Audio capture settings
The microphone input uses these Web Audio constraints:
| Setting | Value |
|---|
| Echo cancellation | Enabled |
| Noise suppression | Enabled |
| Sample rate | 16 kHz |
| Format | audio/webm;codecs=opus (preferred) |
Voice activity detection (VAD)
Talk Mode includes built-in voice activity detection to avoid sending silence to the transcription API:
| Parameter | Value | Description |
|---|
| Recording window | 8 seconds | Records in 8-second chunks |
| Minimum audio size | 8 KB | Chunks under 8 KB are treated as silence and skipped |
| Inter-cycle delay | 500 ms | Brief pause between recording cycles after errors |
| Empty transcript | Skipped | If Whisper returns blank text, the cycle restarts |
:::info
VAD works by checking the size of each recording chunk.
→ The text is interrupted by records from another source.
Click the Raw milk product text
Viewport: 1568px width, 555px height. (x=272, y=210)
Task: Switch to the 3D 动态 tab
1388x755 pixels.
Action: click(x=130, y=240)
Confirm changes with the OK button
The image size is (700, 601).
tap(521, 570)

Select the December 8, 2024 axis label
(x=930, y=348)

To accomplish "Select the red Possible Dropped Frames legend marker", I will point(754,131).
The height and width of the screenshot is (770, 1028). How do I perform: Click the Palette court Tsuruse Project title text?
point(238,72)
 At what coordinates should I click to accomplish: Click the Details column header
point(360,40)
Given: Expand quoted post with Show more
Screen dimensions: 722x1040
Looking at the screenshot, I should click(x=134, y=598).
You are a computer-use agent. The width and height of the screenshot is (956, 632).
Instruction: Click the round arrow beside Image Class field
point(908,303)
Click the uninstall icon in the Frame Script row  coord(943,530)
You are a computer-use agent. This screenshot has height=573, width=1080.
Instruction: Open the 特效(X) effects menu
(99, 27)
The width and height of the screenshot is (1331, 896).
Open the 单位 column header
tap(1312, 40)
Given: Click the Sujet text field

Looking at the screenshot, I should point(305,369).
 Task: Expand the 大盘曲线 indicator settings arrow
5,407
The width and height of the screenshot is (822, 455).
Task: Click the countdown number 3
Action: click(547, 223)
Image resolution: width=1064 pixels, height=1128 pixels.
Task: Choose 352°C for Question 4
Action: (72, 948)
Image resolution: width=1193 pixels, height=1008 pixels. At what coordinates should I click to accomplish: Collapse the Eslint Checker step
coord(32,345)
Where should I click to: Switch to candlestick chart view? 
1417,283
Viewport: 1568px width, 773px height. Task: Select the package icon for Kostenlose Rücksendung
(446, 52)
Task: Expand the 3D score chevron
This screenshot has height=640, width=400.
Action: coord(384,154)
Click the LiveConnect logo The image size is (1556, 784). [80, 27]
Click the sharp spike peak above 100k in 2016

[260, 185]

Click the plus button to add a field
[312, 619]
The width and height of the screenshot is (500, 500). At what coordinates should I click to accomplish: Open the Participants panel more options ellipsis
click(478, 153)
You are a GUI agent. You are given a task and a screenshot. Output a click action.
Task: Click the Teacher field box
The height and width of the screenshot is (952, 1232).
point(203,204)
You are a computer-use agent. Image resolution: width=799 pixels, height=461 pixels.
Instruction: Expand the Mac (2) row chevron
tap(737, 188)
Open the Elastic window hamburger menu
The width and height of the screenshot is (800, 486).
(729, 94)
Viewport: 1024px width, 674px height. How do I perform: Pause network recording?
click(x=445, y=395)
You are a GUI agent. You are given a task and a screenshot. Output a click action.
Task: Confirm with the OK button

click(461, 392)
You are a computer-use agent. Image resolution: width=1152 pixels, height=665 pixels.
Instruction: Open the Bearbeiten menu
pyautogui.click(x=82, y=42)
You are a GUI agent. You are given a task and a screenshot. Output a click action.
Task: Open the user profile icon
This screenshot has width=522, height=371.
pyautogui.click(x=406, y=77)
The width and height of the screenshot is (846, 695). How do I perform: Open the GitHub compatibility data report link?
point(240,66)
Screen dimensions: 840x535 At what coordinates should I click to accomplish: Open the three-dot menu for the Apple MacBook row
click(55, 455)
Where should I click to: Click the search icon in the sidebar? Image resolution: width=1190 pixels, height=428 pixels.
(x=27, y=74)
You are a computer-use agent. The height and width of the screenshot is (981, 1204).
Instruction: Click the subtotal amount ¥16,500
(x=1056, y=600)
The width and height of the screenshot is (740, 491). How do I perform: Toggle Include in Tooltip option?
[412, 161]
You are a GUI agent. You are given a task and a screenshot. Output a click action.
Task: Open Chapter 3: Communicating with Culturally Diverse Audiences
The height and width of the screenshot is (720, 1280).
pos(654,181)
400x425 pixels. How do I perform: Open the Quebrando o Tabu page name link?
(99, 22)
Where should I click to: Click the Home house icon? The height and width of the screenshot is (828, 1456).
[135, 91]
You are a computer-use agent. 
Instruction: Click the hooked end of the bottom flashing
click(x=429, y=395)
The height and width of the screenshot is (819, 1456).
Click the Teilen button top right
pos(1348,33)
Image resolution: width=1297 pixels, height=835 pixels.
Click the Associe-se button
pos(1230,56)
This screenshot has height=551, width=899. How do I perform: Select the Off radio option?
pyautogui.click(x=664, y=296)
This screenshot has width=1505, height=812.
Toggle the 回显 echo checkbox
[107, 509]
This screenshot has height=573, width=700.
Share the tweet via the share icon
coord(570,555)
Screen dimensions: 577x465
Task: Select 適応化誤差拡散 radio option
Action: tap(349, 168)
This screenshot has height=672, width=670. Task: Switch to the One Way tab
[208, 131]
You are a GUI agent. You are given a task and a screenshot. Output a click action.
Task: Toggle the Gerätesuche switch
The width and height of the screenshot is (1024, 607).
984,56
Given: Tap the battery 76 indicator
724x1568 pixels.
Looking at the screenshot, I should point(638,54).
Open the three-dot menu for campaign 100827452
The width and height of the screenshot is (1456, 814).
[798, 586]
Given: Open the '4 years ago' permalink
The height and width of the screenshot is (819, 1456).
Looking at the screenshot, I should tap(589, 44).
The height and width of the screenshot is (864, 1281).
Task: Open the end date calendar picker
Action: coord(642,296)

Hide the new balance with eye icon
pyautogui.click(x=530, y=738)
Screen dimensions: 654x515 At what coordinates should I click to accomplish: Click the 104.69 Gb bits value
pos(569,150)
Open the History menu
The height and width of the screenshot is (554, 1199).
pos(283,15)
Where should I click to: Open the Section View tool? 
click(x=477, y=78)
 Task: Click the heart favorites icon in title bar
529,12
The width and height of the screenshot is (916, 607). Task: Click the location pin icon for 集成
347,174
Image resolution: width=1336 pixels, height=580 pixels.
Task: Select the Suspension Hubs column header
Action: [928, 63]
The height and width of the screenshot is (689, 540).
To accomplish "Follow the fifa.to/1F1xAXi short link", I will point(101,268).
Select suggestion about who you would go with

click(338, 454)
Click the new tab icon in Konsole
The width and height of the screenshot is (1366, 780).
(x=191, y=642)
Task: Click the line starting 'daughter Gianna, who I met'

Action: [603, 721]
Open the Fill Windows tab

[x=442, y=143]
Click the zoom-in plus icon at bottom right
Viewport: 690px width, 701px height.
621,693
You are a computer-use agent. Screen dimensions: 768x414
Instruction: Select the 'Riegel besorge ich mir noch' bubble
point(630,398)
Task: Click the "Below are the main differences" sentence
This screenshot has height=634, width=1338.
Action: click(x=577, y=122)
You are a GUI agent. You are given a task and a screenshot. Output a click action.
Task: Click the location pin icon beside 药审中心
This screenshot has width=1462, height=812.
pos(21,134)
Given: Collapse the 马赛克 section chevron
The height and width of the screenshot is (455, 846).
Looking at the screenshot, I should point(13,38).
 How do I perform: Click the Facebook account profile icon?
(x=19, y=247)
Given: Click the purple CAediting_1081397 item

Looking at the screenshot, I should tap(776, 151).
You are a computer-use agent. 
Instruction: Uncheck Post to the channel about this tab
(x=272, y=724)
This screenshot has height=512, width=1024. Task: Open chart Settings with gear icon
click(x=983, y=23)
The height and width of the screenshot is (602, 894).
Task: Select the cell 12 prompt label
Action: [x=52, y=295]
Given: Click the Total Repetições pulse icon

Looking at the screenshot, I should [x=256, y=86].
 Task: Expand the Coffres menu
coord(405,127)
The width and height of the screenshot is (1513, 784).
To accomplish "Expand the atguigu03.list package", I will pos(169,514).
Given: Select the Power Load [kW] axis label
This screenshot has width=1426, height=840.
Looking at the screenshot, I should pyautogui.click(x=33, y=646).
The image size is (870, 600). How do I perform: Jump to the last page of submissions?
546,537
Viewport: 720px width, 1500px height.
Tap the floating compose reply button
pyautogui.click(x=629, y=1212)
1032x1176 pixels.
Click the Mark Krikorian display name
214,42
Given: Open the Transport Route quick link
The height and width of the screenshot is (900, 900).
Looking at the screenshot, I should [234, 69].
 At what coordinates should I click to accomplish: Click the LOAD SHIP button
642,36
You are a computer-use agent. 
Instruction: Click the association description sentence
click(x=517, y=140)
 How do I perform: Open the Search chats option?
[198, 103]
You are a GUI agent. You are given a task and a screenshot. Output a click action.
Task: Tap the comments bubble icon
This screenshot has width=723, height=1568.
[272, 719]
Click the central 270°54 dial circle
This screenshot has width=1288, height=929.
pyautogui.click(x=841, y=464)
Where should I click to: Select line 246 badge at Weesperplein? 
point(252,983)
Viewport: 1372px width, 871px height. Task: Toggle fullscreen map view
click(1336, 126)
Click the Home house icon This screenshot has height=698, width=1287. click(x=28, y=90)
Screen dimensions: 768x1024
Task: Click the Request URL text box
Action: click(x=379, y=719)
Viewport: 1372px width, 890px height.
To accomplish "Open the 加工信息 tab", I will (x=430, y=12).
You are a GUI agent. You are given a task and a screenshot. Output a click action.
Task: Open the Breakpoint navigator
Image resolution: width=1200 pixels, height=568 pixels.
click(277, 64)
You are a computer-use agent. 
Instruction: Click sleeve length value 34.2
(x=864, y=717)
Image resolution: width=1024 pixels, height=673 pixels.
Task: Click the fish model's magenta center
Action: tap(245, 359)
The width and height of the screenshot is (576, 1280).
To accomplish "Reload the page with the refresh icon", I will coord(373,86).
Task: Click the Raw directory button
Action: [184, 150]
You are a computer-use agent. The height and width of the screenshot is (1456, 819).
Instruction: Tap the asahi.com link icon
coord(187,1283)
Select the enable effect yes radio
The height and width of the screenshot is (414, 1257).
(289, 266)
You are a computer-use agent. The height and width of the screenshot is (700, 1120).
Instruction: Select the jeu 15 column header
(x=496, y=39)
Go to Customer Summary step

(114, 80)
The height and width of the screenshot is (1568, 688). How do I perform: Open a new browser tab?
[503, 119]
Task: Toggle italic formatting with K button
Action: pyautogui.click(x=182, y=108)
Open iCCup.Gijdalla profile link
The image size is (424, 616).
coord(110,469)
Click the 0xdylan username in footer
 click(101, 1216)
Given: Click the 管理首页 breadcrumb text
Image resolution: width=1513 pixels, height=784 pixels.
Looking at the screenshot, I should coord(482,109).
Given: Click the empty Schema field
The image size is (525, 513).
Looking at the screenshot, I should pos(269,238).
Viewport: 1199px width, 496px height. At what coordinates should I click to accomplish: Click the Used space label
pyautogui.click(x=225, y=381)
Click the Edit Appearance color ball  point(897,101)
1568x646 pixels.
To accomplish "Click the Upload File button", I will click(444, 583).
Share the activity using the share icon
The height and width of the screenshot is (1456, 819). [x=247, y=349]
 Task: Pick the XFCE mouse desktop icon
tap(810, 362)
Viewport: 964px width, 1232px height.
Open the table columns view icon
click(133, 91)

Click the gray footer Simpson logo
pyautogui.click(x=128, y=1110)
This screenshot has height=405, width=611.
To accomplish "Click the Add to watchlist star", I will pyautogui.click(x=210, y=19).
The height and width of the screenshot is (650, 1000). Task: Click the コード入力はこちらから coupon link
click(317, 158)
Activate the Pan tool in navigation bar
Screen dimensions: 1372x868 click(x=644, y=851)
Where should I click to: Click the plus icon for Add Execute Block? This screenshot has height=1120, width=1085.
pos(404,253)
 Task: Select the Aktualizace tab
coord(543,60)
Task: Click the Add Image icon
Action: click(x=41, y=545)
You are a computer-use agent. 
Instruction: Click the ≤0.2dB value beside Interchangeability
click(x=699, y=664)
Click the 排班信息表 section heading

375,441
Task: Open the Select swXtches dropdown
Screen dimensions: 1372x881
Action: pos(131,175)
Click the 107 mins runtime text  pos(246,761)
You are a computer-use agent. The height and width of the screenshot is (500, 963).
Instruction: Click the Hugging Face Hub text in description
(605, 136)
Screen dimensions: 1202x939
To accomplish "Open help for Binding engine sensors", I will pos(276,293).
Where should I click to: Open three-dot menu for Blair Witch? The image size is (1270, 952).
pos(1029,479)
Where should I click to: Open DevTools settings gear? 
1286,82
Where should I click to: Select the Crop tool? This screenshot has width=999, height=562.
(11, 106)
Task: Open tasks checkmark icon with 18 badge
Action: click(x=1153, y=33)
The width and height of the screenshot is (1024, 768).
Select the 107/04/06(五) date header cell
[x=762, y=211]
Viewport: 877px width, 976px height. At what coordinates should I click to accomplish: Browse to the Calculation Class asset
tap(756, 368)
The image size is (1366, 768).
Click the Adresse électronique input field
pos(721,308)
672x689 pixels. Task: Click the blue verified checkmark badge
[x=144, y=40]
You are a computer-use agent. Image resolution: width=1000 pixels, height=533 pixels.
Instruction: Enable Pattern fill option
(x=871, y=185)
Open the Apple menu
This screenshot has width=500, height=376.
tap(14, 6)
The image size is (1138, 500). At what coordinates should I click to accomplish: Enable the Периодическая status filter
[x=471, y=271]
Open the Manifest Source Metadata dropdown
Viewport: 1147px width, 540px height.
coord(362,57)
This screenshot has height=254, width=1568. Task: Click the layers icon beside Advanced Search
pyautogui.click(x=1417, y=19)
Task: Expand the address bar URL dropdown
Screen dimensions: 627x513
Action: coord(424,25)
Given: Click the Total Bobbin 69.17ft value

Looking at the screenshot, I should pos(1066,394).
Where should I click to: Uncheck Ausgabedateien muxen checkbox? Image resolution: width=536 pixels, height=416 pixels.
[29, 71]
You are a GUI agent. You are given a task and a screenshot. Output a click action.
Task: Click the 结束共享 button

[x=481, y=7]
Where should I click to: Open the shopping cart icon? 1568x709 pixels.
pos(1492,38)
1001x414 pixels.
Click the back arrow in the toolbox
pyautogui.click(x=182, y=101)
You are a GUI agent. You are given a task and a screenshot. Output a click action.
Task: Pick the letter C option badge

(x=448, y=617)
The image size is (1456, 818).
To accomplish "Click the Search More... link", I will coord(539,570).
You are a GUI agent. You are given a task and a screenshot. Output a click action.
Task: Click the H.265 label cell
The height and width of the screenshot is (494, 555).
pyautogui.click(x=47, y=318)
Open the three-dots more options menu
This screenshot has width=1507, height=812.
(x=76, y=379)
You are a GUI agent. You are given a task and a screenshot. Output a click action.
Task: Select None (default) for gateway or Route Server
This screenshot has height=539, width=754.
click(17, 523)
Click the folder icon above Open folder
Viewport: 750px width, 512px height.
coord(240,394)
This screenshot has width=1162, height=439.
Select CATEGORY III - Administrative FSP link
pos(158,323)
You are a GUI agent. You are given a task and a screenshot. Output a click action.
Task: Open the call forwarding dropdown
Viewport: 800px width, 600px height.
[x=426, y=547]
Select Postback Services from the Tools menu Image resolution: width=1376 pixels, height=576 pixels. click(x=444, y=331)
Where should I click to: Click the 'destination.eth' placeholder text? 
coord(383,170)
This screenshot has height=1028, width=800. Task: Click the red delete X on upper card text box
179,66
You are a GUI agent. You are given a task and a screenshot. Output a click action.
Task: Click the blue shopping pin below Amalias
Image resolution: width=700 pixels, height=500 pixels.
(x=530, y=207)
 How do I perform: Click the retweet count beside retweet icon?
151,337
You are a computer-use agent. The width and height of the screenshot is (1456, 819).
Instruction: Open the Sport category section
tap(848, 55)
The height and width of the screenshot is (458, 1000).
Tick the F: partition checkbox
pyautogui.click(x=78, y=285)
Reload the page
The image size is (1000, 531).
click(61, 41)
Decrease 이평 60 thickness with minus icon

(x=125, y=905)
Very short or silent recordings produce small files that are automatically discarded before being sent to Whisper.
:::
Talk mode
Click the microphone icon in the chat header to enter talk mode. Your speech is transcribed and sent to the agent, and the response is spoken back.
Requires either:
- Whisper API skill (OpenAI API key)
- Whisper Local skill (install
whisper binary)
How talk mode works
- Listen — microphone captures audio in 8-second windows
- Transcribe — audio is sent to Whisper STT → text
- Process — transcribed text is sent to your agent as a chat message
- Speak — agent’s response is synthesized via your configured TTS provider
- Repeat — next recording cycle starts after playback finishes
Voice command mode vs dictation mode
| Mode | Behavior | Use case |
|---|
| Voice command (default) | Each utterance is sent as a standalone chat message | Giving instructions, asking questions |
| Dictation | Utterances are accumulated into a text buffer | Composing long-form content, emails |
In voice command mode, every 8-second recording window is independently transcribed and sent to the agent. The agent responds and the reply is spoken aloud before the next cycle begins.
To use dictation mode, start your utterance with “dictate” or “type” — the agent will accumulate your speech into a document rather than responding conversationally.